**PROVIDED RECORDS:**

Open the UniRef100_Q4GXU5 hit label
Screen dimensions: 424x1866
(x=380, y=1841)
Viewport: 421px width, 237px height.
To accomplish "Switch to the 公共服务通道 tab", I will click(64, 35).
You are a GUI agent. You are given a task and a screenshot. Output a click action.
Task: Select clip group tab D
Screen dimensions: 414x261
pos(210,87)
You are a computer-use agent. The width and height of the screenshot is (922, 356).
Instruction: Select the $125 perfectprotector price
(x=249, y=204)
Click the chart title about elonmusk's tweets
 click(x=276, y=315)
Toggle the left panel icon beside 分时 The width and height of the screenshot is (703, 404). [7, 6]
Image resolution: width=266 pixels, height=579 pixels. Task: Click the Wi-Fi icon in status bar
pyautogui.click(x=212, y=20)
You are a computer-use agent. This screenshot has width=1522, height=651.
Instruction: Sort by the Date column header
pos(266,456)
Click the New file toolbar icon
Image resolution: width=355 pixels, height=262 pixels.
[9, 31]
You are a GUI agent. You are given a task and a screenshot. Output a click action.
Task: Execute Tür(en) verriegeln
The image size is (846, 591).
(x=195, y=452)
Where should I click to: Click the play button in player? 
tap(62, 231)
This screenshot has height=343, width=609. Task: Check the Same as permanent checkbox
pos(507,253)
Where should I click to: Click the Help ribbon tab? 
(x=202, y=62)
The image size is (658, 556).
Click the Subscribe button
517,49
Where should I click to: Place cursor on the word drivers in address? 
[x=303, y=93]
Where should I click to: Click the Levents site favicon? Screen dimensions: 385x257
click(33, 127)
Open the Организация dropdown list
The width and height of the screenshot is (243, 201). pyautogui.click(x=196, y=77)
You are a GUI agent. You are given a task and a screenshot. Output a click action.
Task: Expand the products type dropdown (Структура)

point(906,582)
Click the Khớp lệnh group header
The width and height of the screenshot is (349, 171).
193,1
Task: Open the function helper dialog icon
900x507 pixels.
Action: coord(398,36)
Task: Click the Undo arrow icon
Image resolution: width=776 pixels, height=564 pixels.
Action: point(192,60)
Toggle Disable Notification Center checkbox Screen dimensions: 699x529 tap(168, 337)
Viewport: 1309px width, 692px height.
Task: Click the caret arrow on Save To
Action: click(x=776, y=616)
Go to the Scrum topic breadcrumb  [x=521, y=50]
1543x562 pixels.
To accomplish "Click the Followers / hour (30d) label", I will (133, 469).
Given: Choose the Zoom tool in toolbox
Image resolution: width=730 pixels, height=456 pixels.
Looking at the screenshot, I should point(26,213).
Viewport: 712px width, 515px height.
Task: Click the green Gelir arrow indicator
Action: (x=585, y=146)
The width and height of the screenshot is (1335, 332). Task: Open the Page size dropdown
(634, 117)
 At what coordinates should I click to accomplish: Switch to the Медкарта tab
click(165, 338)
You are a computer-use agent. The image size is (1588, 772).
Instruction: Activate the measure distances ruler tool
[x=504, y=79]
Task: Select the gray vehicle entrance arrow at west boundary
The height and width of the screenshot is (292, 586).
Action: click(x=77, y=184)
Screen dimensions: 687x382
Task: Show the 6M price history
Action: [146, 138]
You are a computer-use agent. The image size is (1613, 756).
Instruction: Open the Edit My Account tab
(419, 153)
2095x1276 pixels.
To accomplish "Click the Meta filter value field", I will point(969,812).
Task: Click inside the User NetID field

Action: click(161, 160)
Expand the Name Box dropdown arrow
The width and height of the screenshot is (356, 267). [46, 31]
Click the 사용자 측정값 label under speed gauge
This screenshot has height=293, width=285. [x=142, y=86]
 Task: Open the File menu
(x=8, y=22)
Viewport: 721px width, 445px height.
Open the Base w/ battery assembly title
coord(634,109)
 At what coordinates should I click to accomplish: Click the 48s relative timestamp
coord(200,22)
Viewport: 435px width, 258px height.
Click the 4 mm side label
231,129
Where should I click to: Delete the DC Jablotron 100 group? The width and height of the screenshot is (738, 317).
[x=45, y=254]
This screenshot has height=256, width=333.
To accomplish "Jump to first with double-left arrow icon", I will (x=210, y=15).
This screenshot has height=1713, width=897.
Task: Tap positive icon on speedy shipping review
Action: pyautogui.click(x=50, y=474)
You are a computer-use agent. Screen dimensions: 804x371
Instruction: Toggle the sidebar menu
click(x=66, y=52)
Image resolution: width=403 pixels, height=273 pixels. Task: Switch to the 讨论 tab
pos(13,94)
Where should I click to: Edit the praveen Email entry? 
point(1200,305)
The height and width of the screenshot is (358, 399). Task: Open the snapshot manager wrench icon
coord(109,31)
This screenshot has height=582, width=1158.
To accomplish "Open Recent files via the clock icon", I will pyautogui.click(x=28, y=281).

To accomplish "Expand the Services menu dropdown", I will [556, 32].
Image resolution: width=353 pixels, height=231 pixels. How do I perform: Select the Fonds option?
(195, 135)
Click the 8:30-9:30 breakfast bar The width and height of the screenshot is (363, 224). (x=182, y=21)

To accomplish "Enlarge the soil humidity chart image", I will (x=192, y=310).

**TASK OBJECTIVE:**
In the listing above, find the line containing "Viewport: 435px width, 258px height." and the line containing "You are a computer-use agent. Screen", then quote both, plus every line between them, exactly as written.

**RESULT FOR THIS TASK:**
Viewport: 435px width, 258px height.
Click the 4 mm side label
231,129
Where should I click to: Delete the DC Jablotron 100 group? The width and height of the screenshot is (738, 317).
[x=45, y=254]
This screenshot has height=256, width=333.
To accomplish "Jump to first with double-left arrow icon", I will (x=210, y=15).
This screenshot has height=1713, width=897.
Task: Tap positive icon on speedy shipping review
Action: pyautogui.click(x=50, y=474)
You are a computer-use agent. Screen dimensions: 804x371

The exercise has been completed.